▶ **Problems to work on**:
a: Transcribe the thread on ordered triples between "So when you" and "me some hint.", inclusive.
b: In the thread on ordered triples, why is the condition $x<z$ imposed on the triples? Answer in one to three sentences.

So when you say with distinct elements does it mean that every triplet $(x,y,z)$ cant have $x=y$?How do we distinguish different triplets, I mean since $(x,y,z)$ is ordered then it is different from $(y,z,x)$ right?

The statement means: $x,y,z$ are pairwise distinct. And we notice that if $(x,y,z)$ such that $p|x-y+z-c$ then so does $(z,y,x)$. Hence, the problem can rephrase as: there exists a positive integer $c$ such that there exists unique ordered triples $(x,y,z) \in S^3$ with $x,y,z$ are pairwise distinct, $x<z$ and $p|x+z-y.$ I tried this problem with sum-free theorem, probabilistic method, ... but got nothing. Hope someone can give me some hint.

Consider $n=4,m=257, $ and $\mathbb {N}=\{1,3,9,17\}$ All the possible sum $x-y+z $ are different.

Physicsknight wrote: Consider $n=4,m=257, $ and $\mathbb {N}=\{1,3,9,17\}$ All the possible sum $x-y+z $ are different. 1. As @yumeidesu has mentioned, $(x,y,z)$ and $(z,y,x)$ give the same $x - y + z$. It will always be two pairs with the same modulo unless we restrict with the condition $x<z$. 2. It is obvious that you can show a set with all different $x - y + z \pmod p$ for $p$ sufficiently large (given the condition $x<z$), but that is not what this problem is asking for. It means that if you choose an arbitrary set $S$, there is always a triple $(x_0,y_0,z_0)$ with $x_0 < z_0$ such that $x_0-y_0+z_0 \pmod p$ is unique, or in other words, different from all other possible $x-y+z \pmod p$ for any other triple $(x,y,z)$ with $x < z$.

Any solution? This problem is way too hard.

▶ **Data segment**:
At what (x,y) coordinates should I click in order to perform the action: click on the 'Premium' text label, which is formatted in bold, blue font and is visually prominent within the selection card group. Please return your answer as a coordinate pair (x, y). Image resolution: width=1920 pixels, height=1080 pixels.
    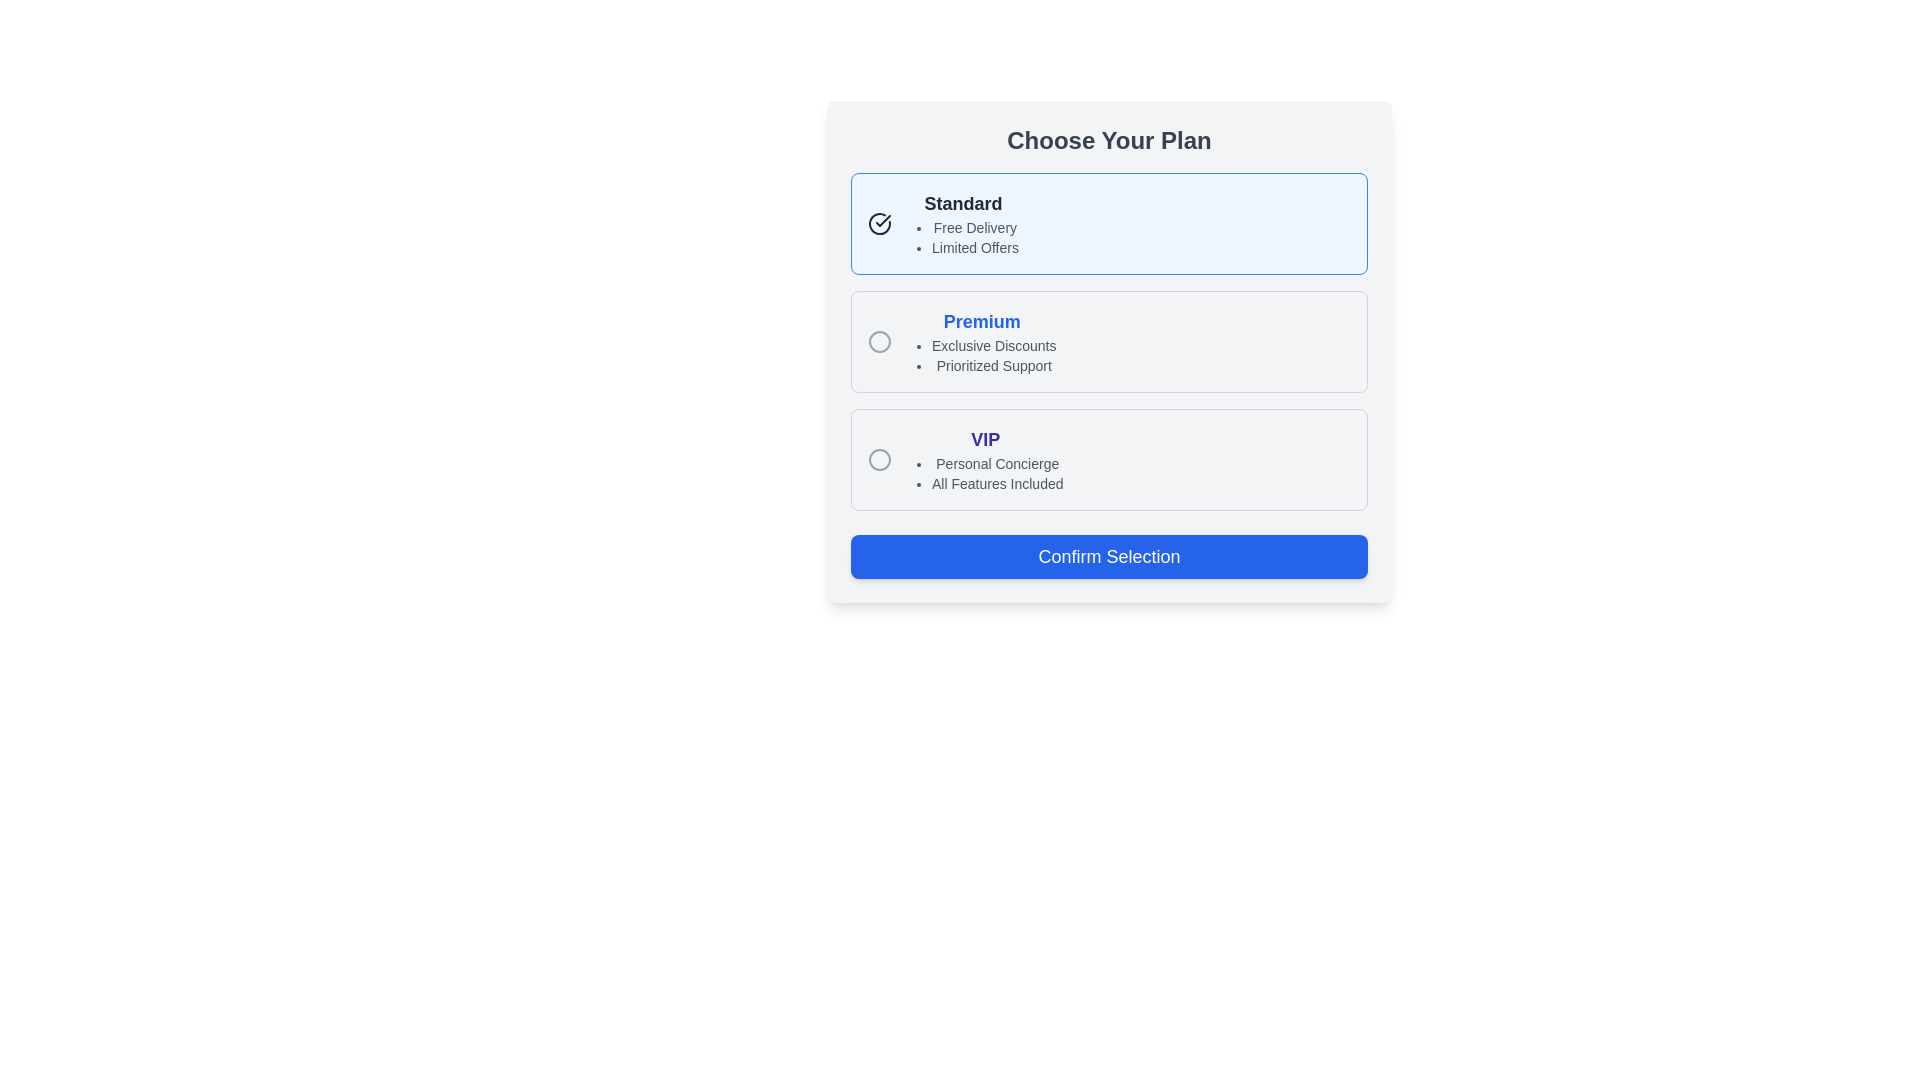
    Looking at the image, I should click on (982, 320).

▶ **Responses in order**:
a:
So when you say with distinct elements does it mean that every triplet $(x,y,z)$ cant have $x=y$?How do we distinguish different triplets, I mean since $(x,y,z)$ is ordered then it is different from $(y,z,x)$ right?

The statement means: $x,y,z$ are pairwise distinct. And we notice that if $(x,y,z)$ such that $p|x-y+z-c$ then so does $(z,y,x)$. Hence, the problem can rephrase as: there exists a positive integer $c$ such that there exists unique ordered triples $(x,y,z) \in S^3$ with $x,y,z$ are pairwise distinct, $x<z$ and $p|x+z-y.$ I tried this problem with sum-free theorem, probabilistic method, ... but got nothing. Hope someone can give me some hint.

b: The triples $(x,y,z)$ and $(z,y,x)$ always give the same value of $x-y+z$, so they share the same residue modulo $p$. Without the restriction $x<z$, every value would come from at least two triples and none could be unique. Requiring $x<z$ counts each such pair only once.